The Fifth Circuit explained that while benefits under government programs may constitute property protected by the Due Process clause, “not all government benefits programs create constitutionally recognized property interest.” Ridgely, at *6. “A property interest only arises when an entitlement to benefits exists.” Id. (citation omitted). Because the Stafford Act and the regulations implementing it afford FEMA discretion in the distribution of rental assistance under the program, see id., at *7-*8, plaintiffs could not establish “entitlement” to such benefits sufficient to create a property interest therein, id., at *8. The Fifth Circuit also rejected plaintiffs’ theory that their prior receipt of rental assistance benefits supported a property interest in continued benefits.
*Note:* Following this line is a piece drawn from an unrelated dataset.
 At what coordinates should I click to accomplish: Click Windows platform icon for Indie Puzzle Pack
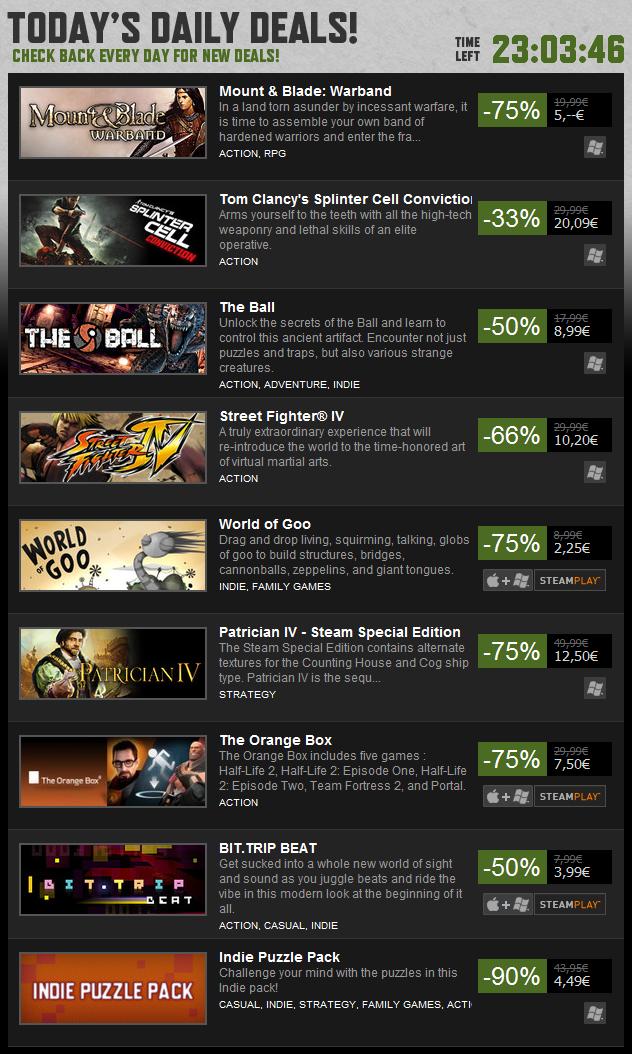(595, 1013)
See id., at *8-*10. However, the Circuit Court could not “conclude that a property interest is entirely foreclosed,” particularly as the district court failed to hold an evidentiary hearing. Id., at *11. Accordingly, it went no further than to hold that the district court abused its discretion in granting the preliminary injunction, id., and remanded the matter to the district court for further proceedings, id., at *13.